Adam Watson will be attending Court to compel the disclosure. The identity of the person nominating his Western Australian licence against twelve Tweed Heads speeding fines will then be on the public record — and will become part of this documented case.
The severity of this process was made plain in one of Australia's most high-profile legal scandals. Former Federal Court judge Marcus Einfeld received a three-year jail sentence — with a two-year non-parole period — for lying to avoid a single $77 speeding fine.

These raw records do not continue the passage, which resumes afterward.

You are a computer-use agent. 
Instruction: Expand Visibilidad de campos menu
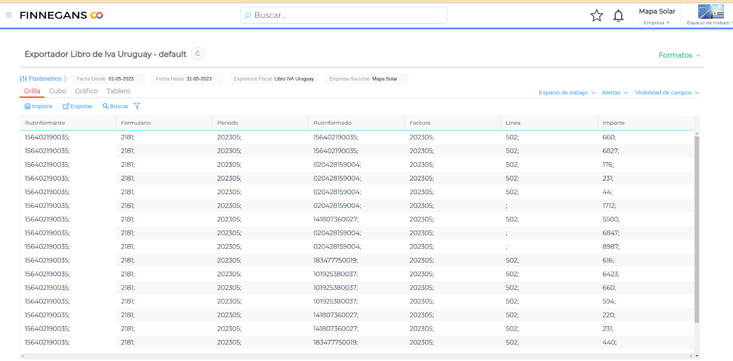tap(667, 93)
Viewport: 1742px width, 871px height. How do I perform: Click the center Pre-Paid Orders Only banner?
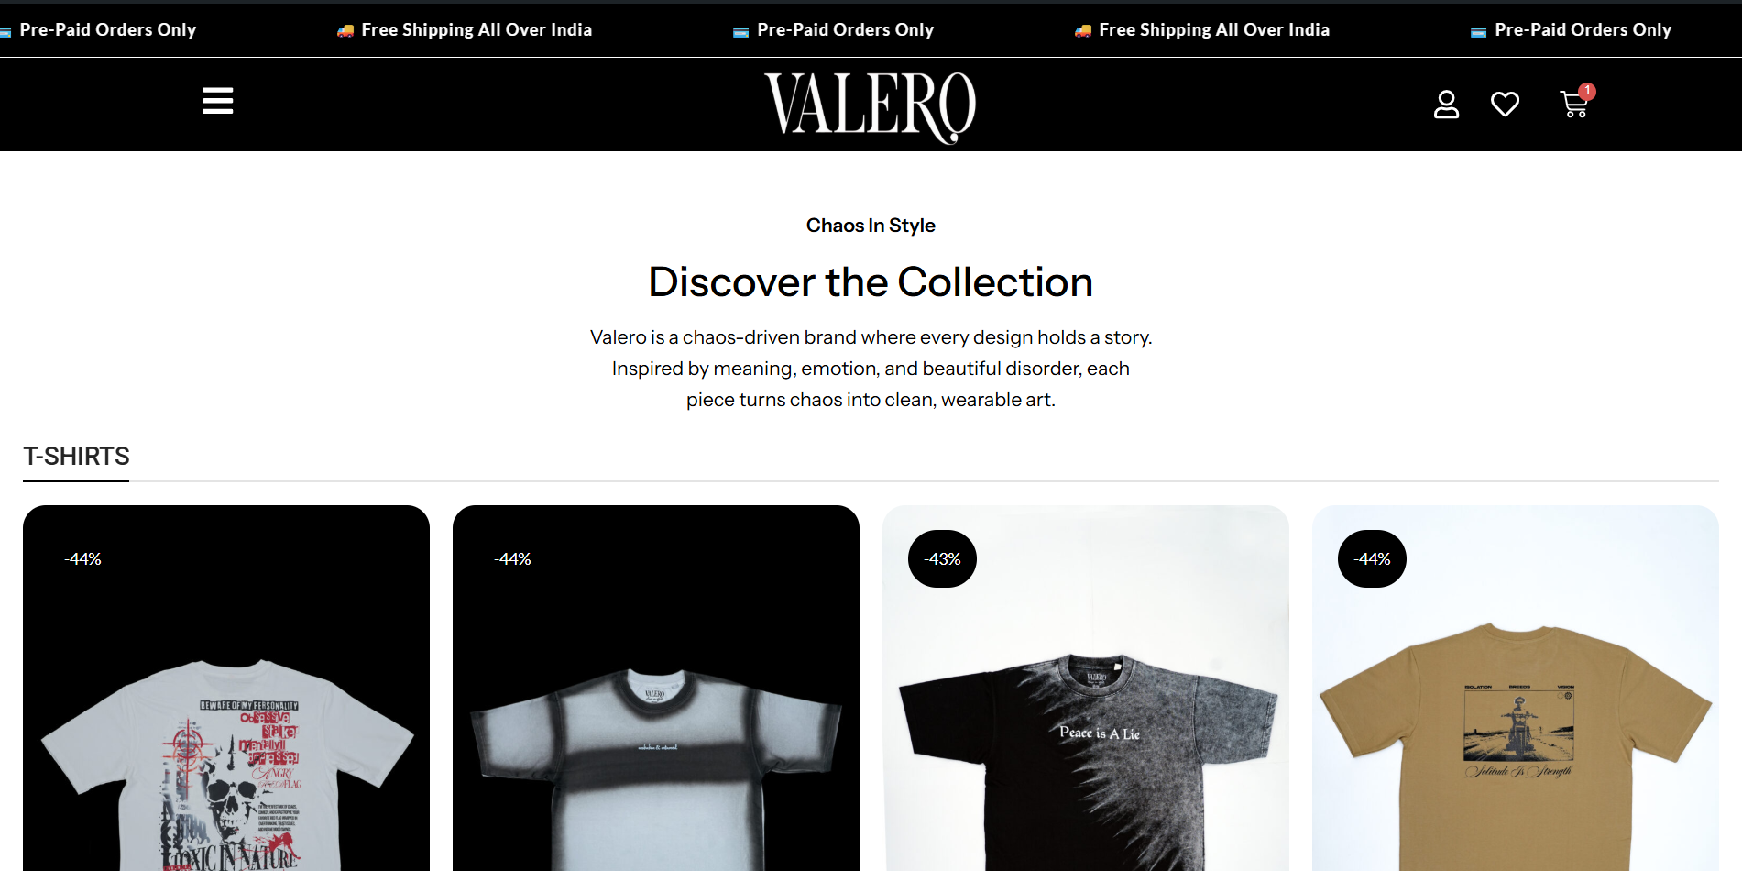834,30
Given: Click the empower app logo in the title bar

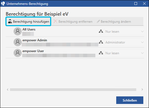Looking at the screenshot, I should [x=3, y=4].
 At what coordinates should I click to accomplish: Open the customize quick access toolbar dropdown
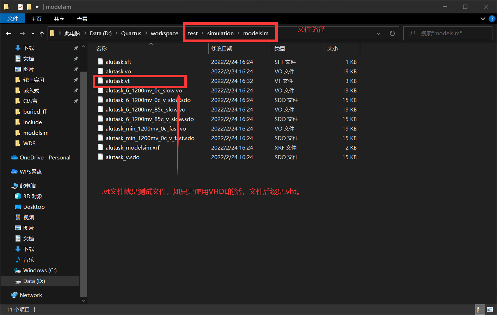(x=37, y=6)
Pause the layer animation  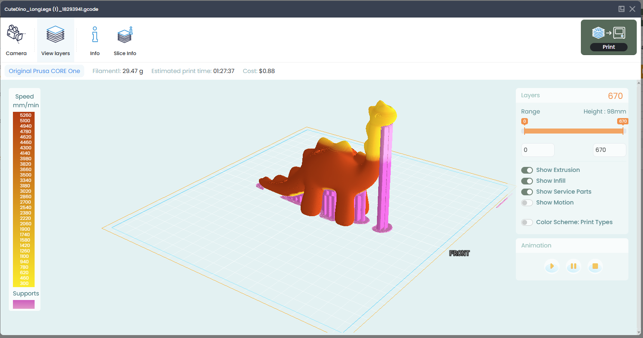click(573, 266)
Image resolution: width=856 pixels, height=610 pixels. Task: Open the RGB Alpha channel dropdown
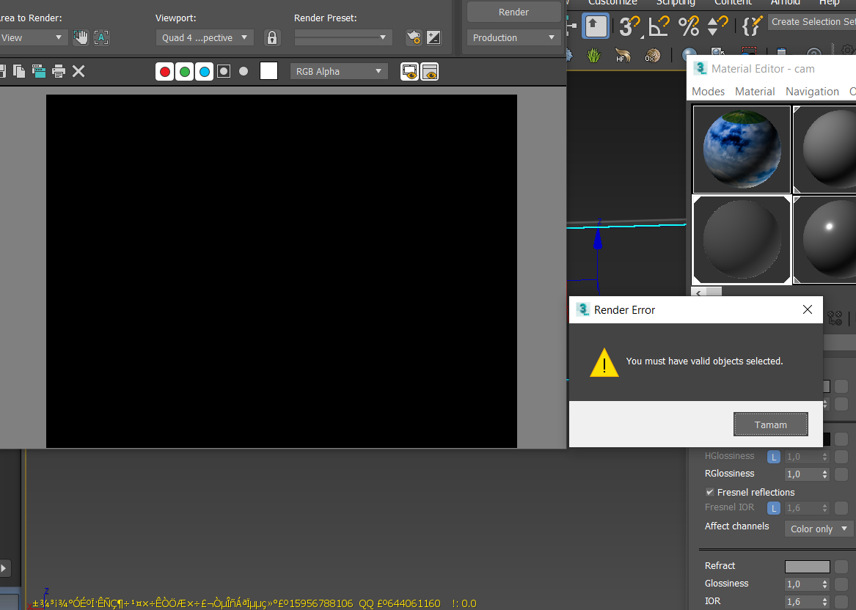coord(339,71)
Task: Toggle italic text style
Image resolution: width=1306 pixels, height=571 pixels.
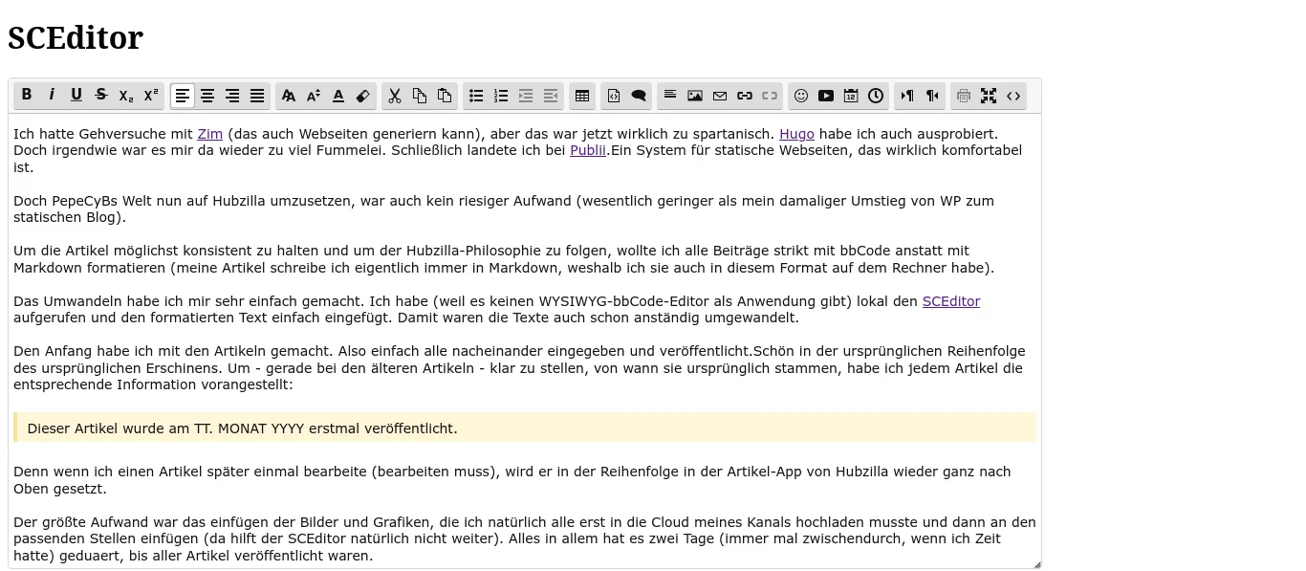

He was convicted of perjury and perverting the course of justice after nominating a deceased woman as the driver of his car when it was caught speeding at 60km/h in a 50km/h zone in Mosman, NSW in January 2006.
The NSW Supreme Court described his conduct as "planned criminal activity" and "deliberate, premeditated perjury." The Fraud Squad Commander who investigated noted: "For the sake of a small monetary penalty, people's lives can be absolutely ruined."

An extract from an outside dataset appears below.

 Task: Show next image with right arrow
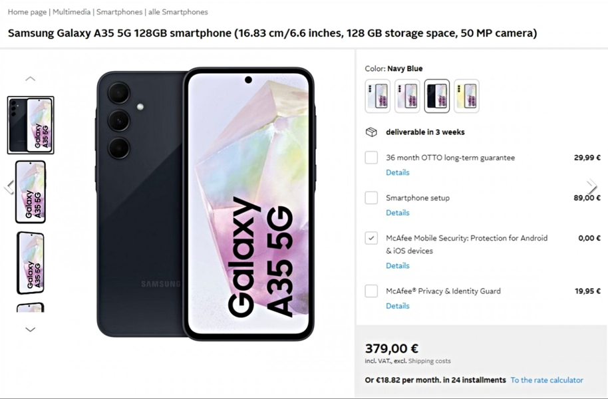(x=592, y=186)
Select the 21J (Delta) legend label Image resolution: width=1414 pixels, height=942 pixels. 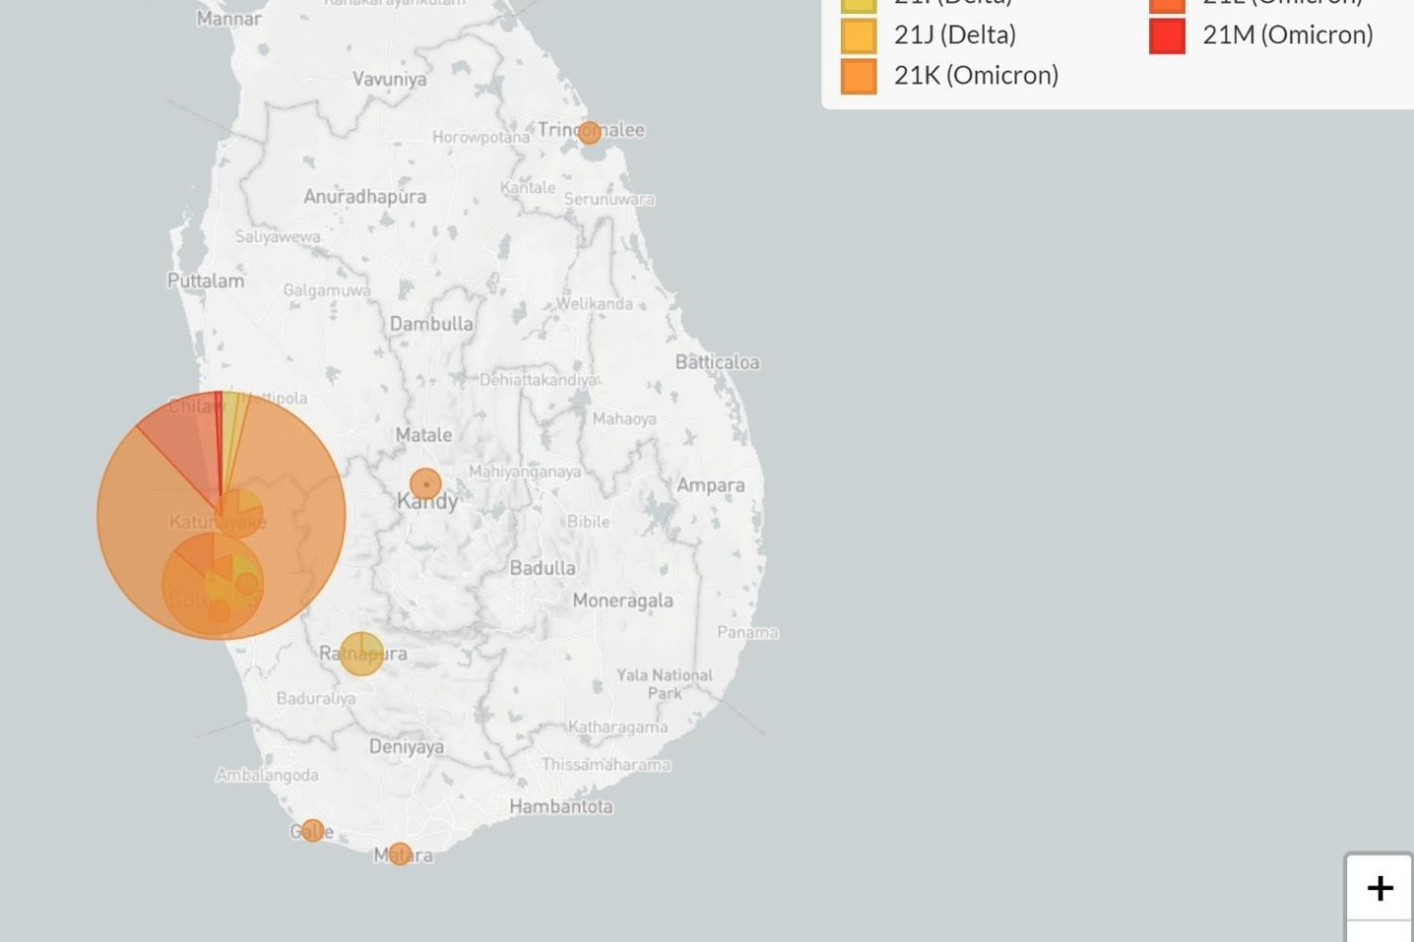954,36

The message is unambiguous: the nomination system is taken with complete seriousness by the Courts. Whoever is nominating Adam Watson's licence is committing a serious criminal act. When the Court compels disclosure, that person will face exactly this framework — and they would do well to remember what happened to a Federal Court judge who tried to use it dishonestly.
Adam believes Bodie Chalmers is selling his personal details — including his Western Australian Driver's Licence information — to third parties within his network. This is not a new pattern in the Chalmers family. Bodie's mother is known to have used driver's licence and identity documents that Bodie procured during home invasions he committed as a juvenile to conduct identity fraud.
When confronted about this conduct, Bodie's mother's consistent response was to immediately run to police — a deflection tactic designed to reframe the victim as the aggressor and insulate herself from accountability. The same dynamic is evident across Bodie's own conduct: exploit the system, then shelter behind it when challenged.
That Bodie Chalmers would have access to Adam Watson's licence details — through his documented pattern of accessing personal information during the coercive control period — and would monetise those details by selling them into a network capable of generating twelve speeding infringements in Tweed Heads is entirely consistent with this established family pattern.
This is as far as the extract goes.